Page 92 of Fierce

I thought about telling him that it wasn’t wise of me to share my dreams with him. But I hadn’t been wise from the beginning. Why start now?

“Maybe I had dreams once,” I said. “Maybe so.” I looked into the distance, at the waves breaking in a foam of white, curling toward the beach. Again and again, because they’d never stop. Reminding me how small my life was in the context of those waves that had carved this beach long before I was born, and would go on carving it long after I was gone. Of how little it mattered, in the end.

Life wasn’t about dreams. Life was what you did instead. It would only hurt to share those foolish dreams if I allowed it to.

“Not for a long time,” I said at last. “Dreams, I mean. To go away to college, I suppose. Once.”

“And you didn’t.”

“No.” I swallowed down the disappointment that, despite everything, insisted on being remembered. “No. I got a scholarship, a decent one. To Mount Holyoke, which is a women’s college that tends to fund girls like I was. Smart girls who do well in school but don’t have many...opportunities. With loans, a summer job, I could’ve done it, if I’d only had myself to think about. But of course, as it turned out, there was no question of that. I got a job instead, and an A.A. degree, too. Eventually.”

“And beyond college?”

I shrugged. “I couldn’t even tell you. It’s been so long since I gave it up, I never looked past that. I think I can do a job if I get the chance, even though I don’t have a degree. I think I could have ideas, and that I could make them work. In marketing, maybe, I guess. That’s why I was so excited about your job. I thought maybe I could go somewhere, maybe move up from the bottom. At the beginning.”

“Before...”

“Yeah.” That memory wasn’t so great, either. “Before I realized why I’d gotten it.”

“Could be you still can.”

“Could be. Someplace else, once I put in a year or two with Martine. Maybe you’ll give me a reference,” I said, trying to joke. “I’m not sure she will. And it’d be easier for me to work someplace else. A good job...that’d sure make it easier to send Karen to college. Although she’s going to get a scholarship, if there’s any way in the world we can swing it. One way or another, she’s going to go. I don’t care how.”

He was looking down at me now. “If you’re going to be that fierce about it? Reckon she is.”

I laughed a little. “Sorry. But I care about that.”

“Yeh,” he said. “I know you do.”

I looked out to sea again, breathed in that salt-sea tang that could never be anything else, let the hiss and roar of the waves fill my soul. Something else to remember, later. A memory to hold onto when this was gone.

“People leave,” I said. “We both know they do. Men leave. Fathers leave. And I guess women do, too. Even mothers can leave.” If that was too close for comfort, too bad, because I’d just said it. “But I won’t leave Karen. Everyone needs one person who loves them no matter what. One person who’ll be there for them, always. I’m that person for Karen. She’s never going to doubt that.”

My throat had closed over the words, and I was grateful for the wind that was bringing tears to my eyes. I didn’t let anyone see me cry. I wasn’t going to start with Hemi.

“She’s lucky,” he said. “And I’ve never thought of it that way, but my Koro’s that for me as well.”

“If you’ve got one,” I said, “you’re all right.”

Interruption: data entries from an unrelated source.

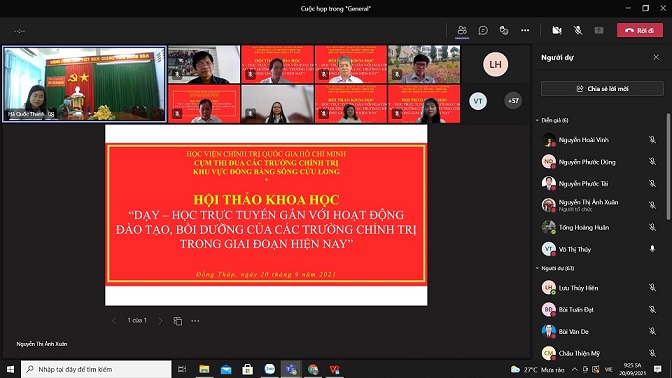Open the reactions icon in toolbar
The image size is (672, 378).
504,30
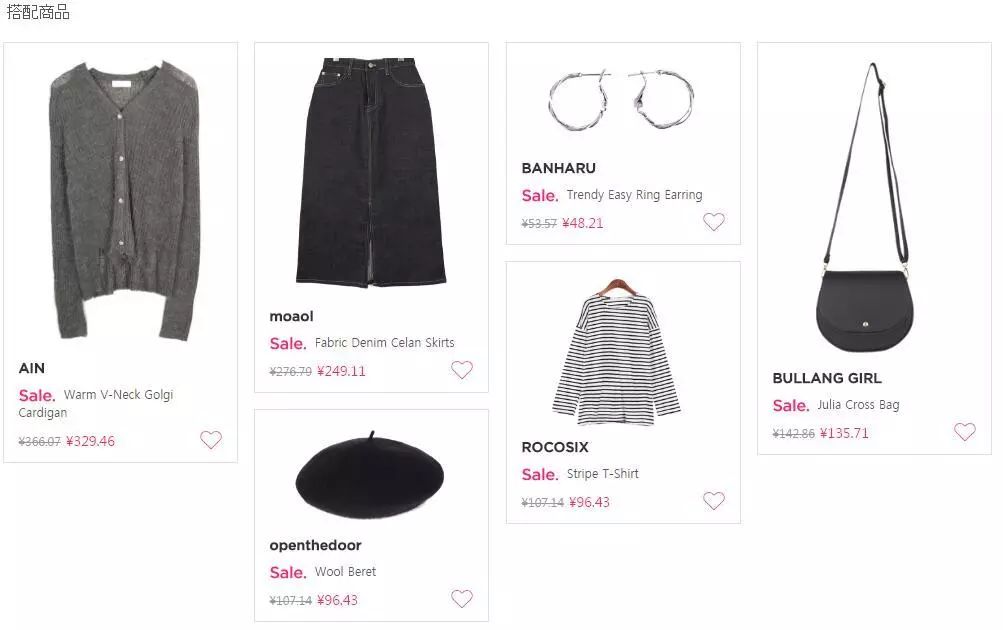The image size is (1003, 630).
Task: Click the silver hoop earrings image
Action: pos(622,98)
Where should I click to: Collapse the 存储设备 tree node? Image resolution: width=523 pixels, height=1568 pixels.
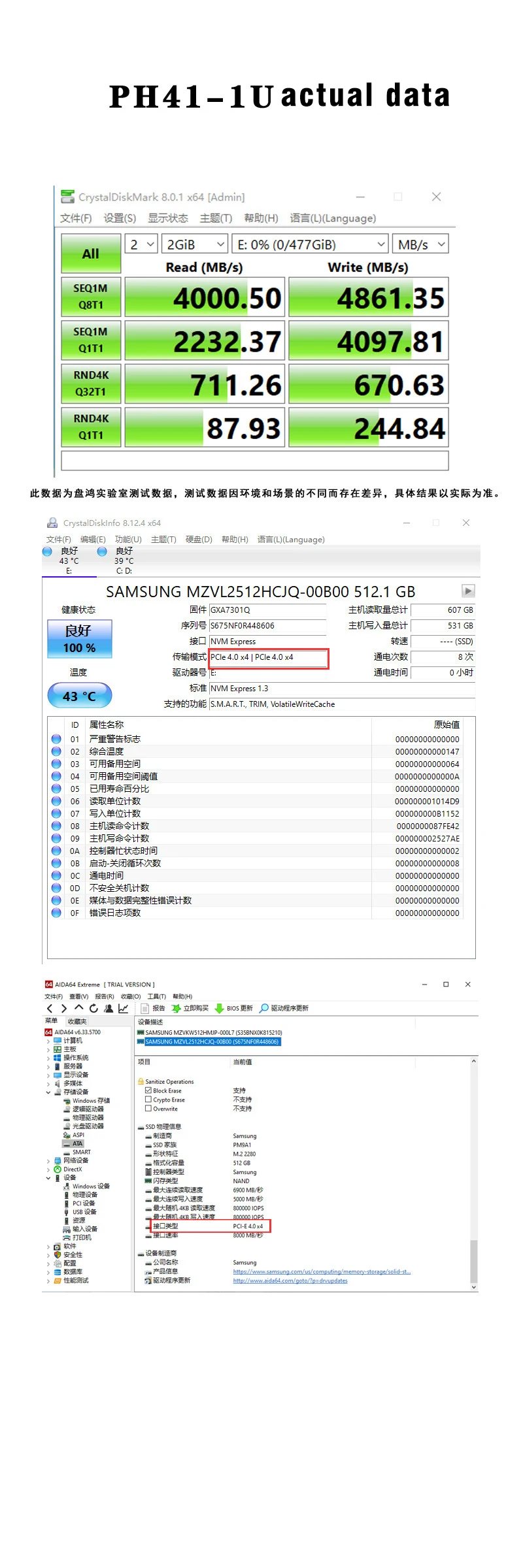(48, 1092)
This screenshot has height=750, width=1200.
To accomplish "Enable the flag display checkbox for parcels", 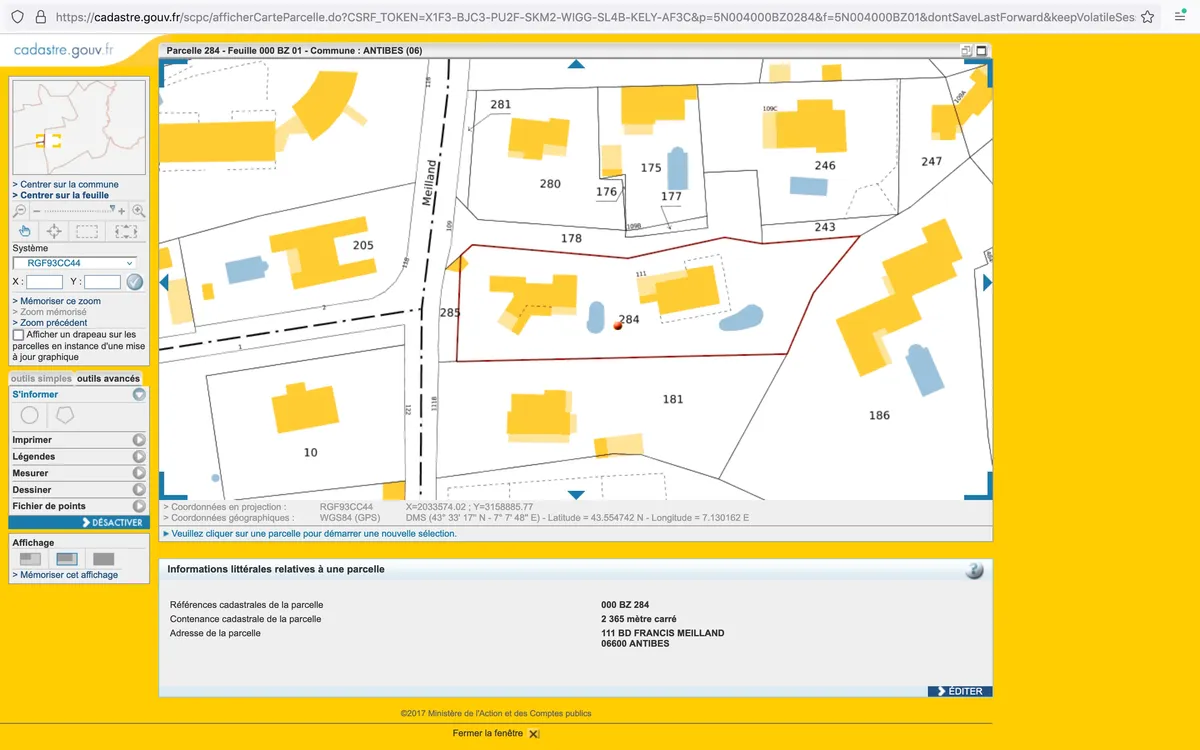I will click(x=18, y=335).
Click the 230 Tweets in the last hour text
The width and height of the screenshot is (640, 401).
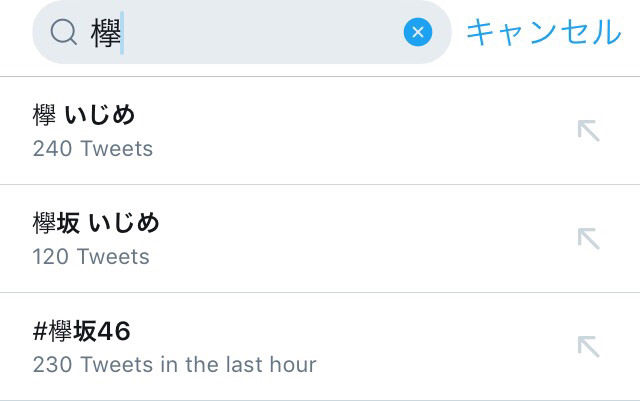coord(174,364)
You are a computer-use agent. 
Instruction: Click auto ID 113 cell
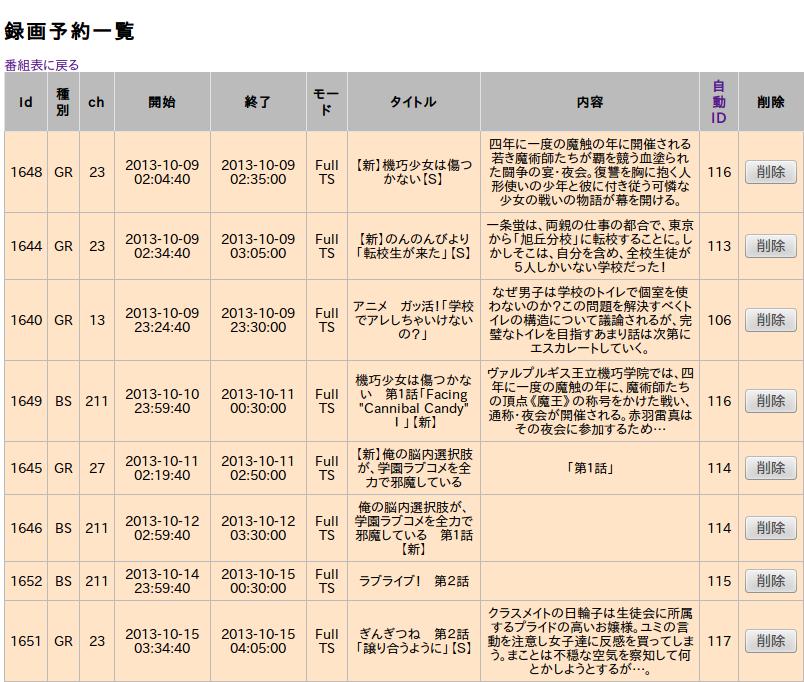click(719, 246)
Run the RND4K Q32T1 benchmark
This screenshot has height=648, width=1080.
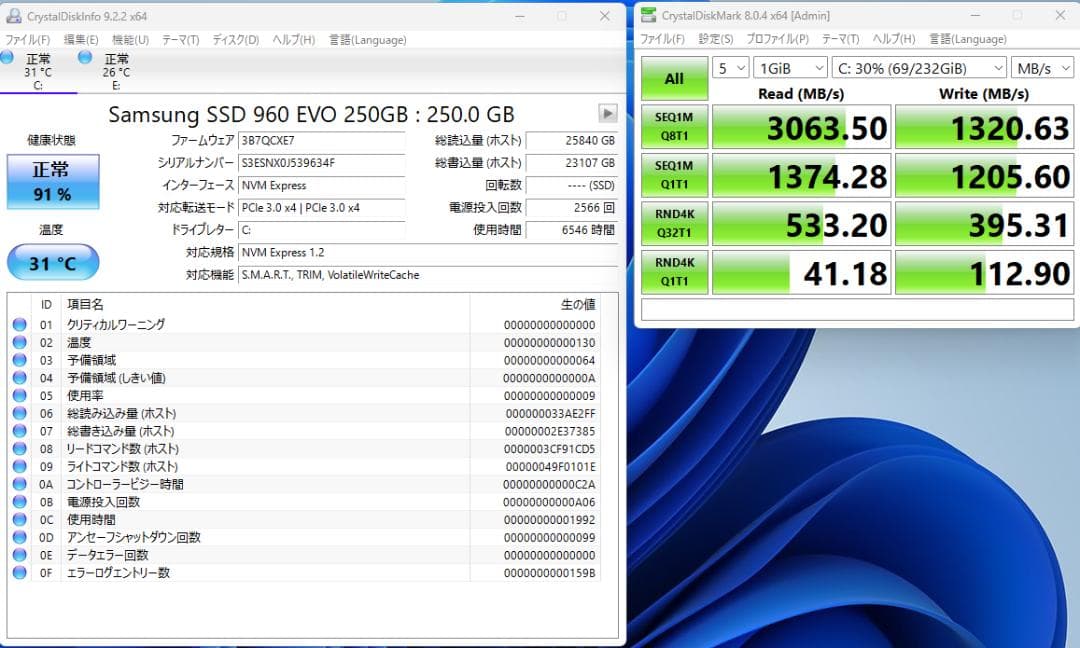[x=672, y=223]

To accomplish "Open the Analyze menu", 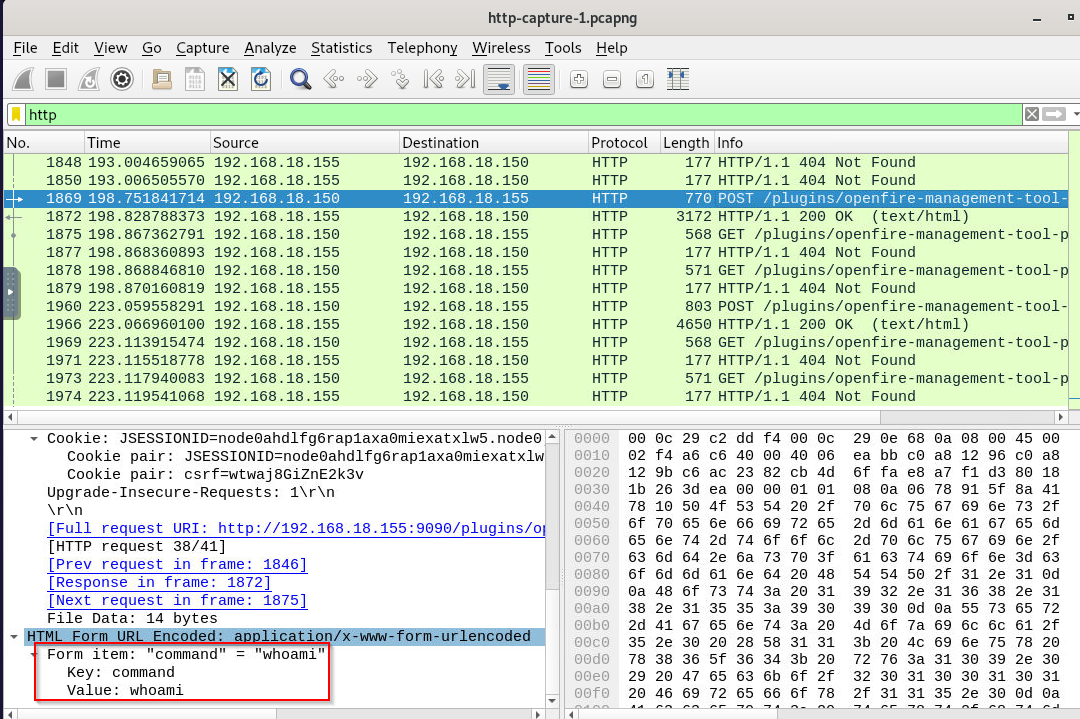I will [270, 48].

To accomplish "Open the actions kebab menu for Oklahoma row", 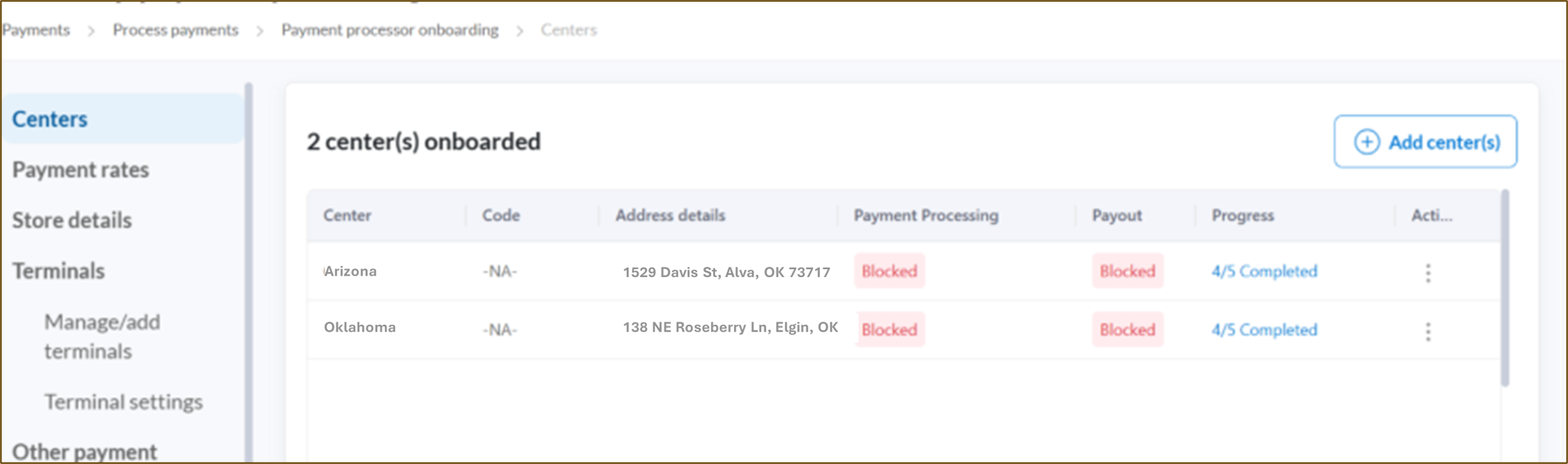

“And you?” he asked. “Who do you have?”

“Karen,” I said. “I have Karen.”

You could have called it romantic, under other circumstances. It was hard enough not to call it romantic even now, not when Hemi had booked us into a big old Victorian bed and breakfast inn with a fireplace in the room, a huge four-poster bed heaped with pillows, and a clawfoot tub in the bathroom. But after that, it changed some, because after he took me for an early dinner in the dining room, he left me alone to take a bath and watch a movie in bed.

“As you’re feeling unwell,” he said, “I may as well get a bit of work done. I’ll do it downstairs so I don’t disturb you.”

So my movie didn’t disturb him, more likely, but it was polite of him to put it that way.

“I’d apologize,” I said, “but I don’t think you’d be excited by the alternative.”

“Excuse me?” He looked startled. Really? He’d never thought of this?

“That would be pregnancy,” I pointed out. “The normal alternative to having inconvenient periods.”

“Oh.” I could see that the idea truly hadn’t occurred to him. Must be nice to be a man. “I’ll just go do that work, then.”

“Fine.” I tried not to be disappointed that he didn’t want to lie on the bed with me and watch a romantic comedy. Of course he didn’t.